As Akil Amar and Neal Katyal note in a 1995 law review article, modern cases have given the arrest clause such a narrow construction as to make it a “virtual nullity.” They suggest, however, that a broader interpretation of the clause that once prevailed may be more consistent with the original understanding. Specifically, they argue that “arrest” may be “understood more functionally as extending to various civil cases that interfere with– that arrest– a person’s performance of her duties in public office.” In support of this view, they cite, among other things, an 1840 decision of the Wisconsin Supreme Court which held that the privilege should be given a “liberal construction” to ensure “the protection of the rights of the people that their representative should be relieved from absenting himself from his public duties during the session of congress.”
Even at the time when the privilege was given its broadest reading, however, there appears to be no case or commentator suggesting that the privilege would in any way inhibit a legislature from arresting its own members. Among other things, such an interpretation would render unconstitutional longstanding rules and practices of both the U.S. House and Senate. For example, a House rule provides that in the absence of a quorum, “a majority of those present may order the Sergeant-at-Arms to send officers appointed by him to arrest those Members for whom no sufficient excuse is made and shall secure and retain their attendance.”
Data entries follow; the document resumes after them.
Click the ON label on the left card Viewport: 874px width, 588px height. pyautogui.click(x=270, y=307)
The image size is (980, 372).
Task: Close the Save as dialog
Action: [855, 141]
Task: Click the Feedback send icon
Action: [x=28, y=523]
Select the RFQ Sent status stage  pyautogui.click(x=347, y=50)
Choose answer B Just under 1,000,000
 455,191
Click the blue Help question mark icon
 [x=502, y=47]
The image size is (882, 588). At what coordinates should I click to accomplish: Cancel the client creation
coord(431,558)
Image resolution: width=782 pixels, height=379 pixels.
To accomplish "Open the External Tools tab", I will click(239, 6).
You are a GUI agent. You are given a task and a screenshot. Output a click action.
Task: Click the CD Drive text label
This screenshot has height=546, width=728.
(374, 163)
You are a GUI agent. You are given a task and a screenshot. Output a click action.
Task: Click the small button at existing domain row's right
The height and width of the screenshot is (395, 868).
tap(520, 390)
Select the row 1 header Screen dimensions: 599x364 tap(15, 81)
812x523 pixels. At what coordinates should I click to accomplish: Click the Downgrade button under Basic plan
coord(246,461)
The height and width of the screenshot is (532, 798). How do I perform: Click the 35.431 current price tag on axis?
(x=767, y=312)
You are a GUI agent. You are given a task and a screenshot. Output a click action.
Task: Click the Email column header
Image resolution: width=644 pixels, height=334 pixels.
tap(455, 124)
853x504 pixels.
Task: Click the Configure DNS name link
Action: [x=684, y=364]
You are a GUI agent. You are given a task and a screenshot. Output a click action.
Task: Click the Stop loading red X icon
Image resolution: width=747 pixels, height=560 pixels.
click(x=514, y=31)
Moreover, applying the arrest privilege to arrest by the legislature would stand the purpose of the privilege on its head. Rather than protecting against interference by outsiders that might prevent the legislature from fulfilling its functions, or prevent individual legislators from performing their constitutional duties at a session of the legislature, it would now prevent the legislature itself from ensuring that it has a quorum to conduct its business and would empower individual legislators who wished to absent themselves from performing their duties. It would also fly directly in the face of the quorum clauses of the U.S. and Wisconsin constitutions, which authorize each house to “compel the attendance of absent members, in such manner, and under such penalties, as each house may provide.” There is simply no warrant (so to speak) for such an interpretation.